Now there are several options to handle this:

  • Ignore everything else than what you are trying to solve: JSON-LD is great, it probably does make things easier for a lot of developers. Manu states that he never had the need for a quadstore and SPARQL in +7 years of working with the technology stack. Good for him but then we obviously don’t solve the same kind of problems. This is not a problem at all but it’s important to keep in mind when we compare technologies.
  • Reinvent the wheel: Jens Ohlig first rants about Semantic Web and then explains for 30 minutes why Wikidata is so much work: unique identifiers, relationship between data, ontologies, provenance, multiple languages etc. I understand that Wikidata decided against using RDF and go for what they know best, which is probably PHP & MySQL. But it doesn’t help your point if you show me that in the end you solve exactly the same kind of problems RDF defined in W3C standards. You just build yet another data silo.
  • Not invented here. The Nepomuk project was funded by an EU FP7 research grant and I guess that none of the guys which originally worked on the RDF code are still there. The new guys probably mainly know key/value stores and didn’t understand RDF or graphs. The normal reaction in this case is to throw things away and start from scratch, instead of learning something which looks unfamiliar at first.
  • Accept that the world is complicated and continue working on the missing parts of the stack.

Manu Sporny:

TL;DR: The desire for better Web APIs is what motivated the creation of JSON-LD, not the Semantic Web. If you want to make the Semantic Web a reality, stop making the case for it and spend your time doing something more useful, like actually making machines smarter or helping people publish data in a way that’s useful to them.

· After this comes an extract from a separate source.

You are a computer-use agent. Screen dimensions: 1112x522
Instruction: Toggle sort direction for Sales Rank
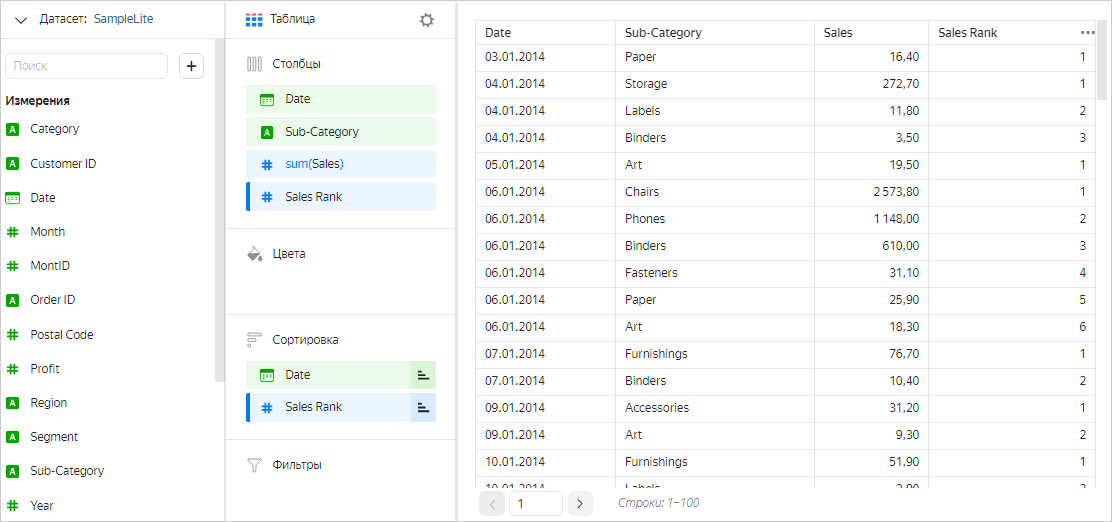click(x=423, y=407)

I fully agree Manu but again, there are more problems out there than the ones JSON-LD tries to address. I think Brian Sletten summarized this best in a recent posting at semanticweb.com:

Fundamentally, however, I think the problem comes down to the fact that the Semantic Web technology stack gets a lot of criticism for not hiding the fact that Reality is Hard. The kind of Big Enterprise software sales that get attention promise to hide the details, protect you from complexity, to sweep everything under the rug.

[lots of more good stuff]

What is the alternative? If we abandon these ideas, what do we turn to? The answer after even the briefest consideration is that there is nothing else on the table. No other technology purports to attempt to solve the wide variety of problems that RDF, RDFS, OWL, SPARQL, RDFa, JSON-LD, etc. do.

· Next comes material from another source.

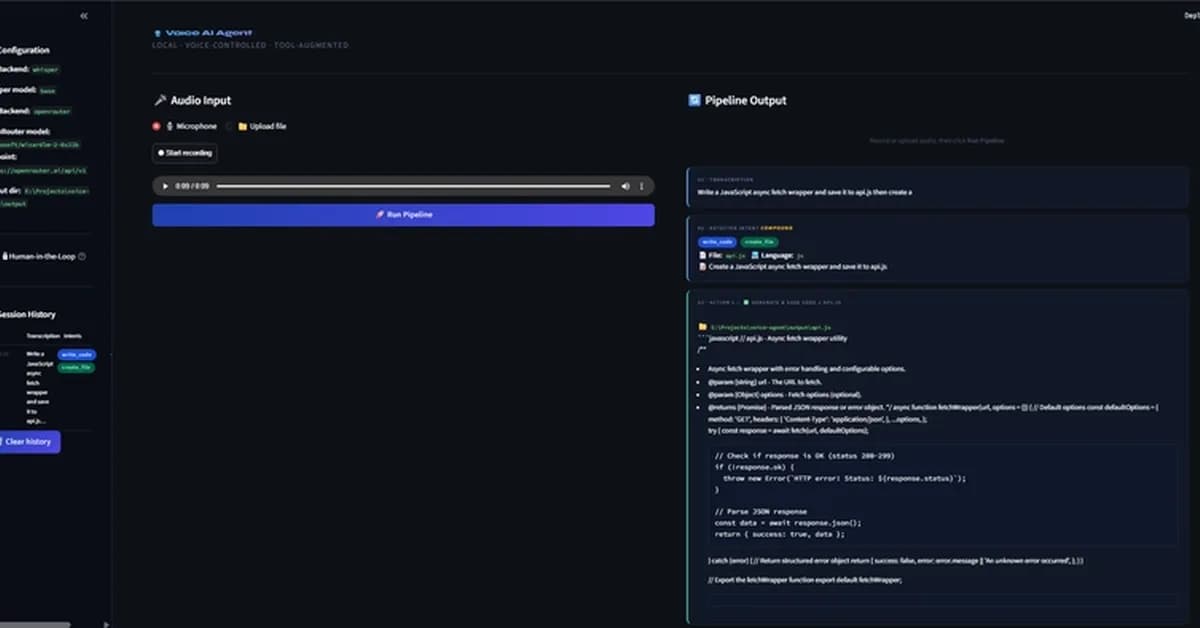
Task: Click the microphone icon beside Audio Input
Action: (160, 100)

I couldn’t agree more. You can be big enough that you do all this work on your own. If you are Google or Facebook that might even make sense. For everyone else, go with the standards. Even Google recommends you this.

I’m glad that Manu Sporny accepted to keep JSON-LD RDF compatible, as they solved a lot of interesting problems around JSON-LD like graph normalization and data signing. Maybe we need more people like him which “stop making the case for it and spend [their] time doing something useful”. But at the same time we need the guys who want to bring us to the moon. I’m glad Tim Berners-Lee decided to do so more than 20 years ago when he wrote his ‘Vague, but exciting’ proposal.

Data quality counts

When linking with other data sources,  without a doubt knowing the origin and the quality level of external data is important. After all, an important point in using semantic web technology is to use other data sources to enrich our own data, and enhance our own solutions by that.

People being new to RDF, which never or rarely came in touch with the task of interlinking with foreign data sources so far, may now think that this was a problem coming only with RDF. At the contrary! Any data retrieved of whatever other system may be right or wrong, and may be complete or incomplete. Within the RDF concept it is even literally stated that RDF-based data by definition is neither correct nor complete – well, at least if you are not the one to ensure that. But this problem may only get bigger the more you access external data sources, and once you would start to use semantic web technology to do so, it may just happen more and more often.

This puts up questions like: how securely do you know from what source a given set of data originates, how much do you know about the provider of that data source, how accurate is the data model and how much can you trust in the quality of data maintenance. Obviously the answers to these questions will have a direct impact on how much you can benefit from interlinking with the given data. If the quality of external data is not ensured, the quality of your solution in turn will suffer.

So if you link to external data yourself, you will have to pay tight attention to the quality of the used data sources, in order to avoid any bad impact on the quality of your own products and services.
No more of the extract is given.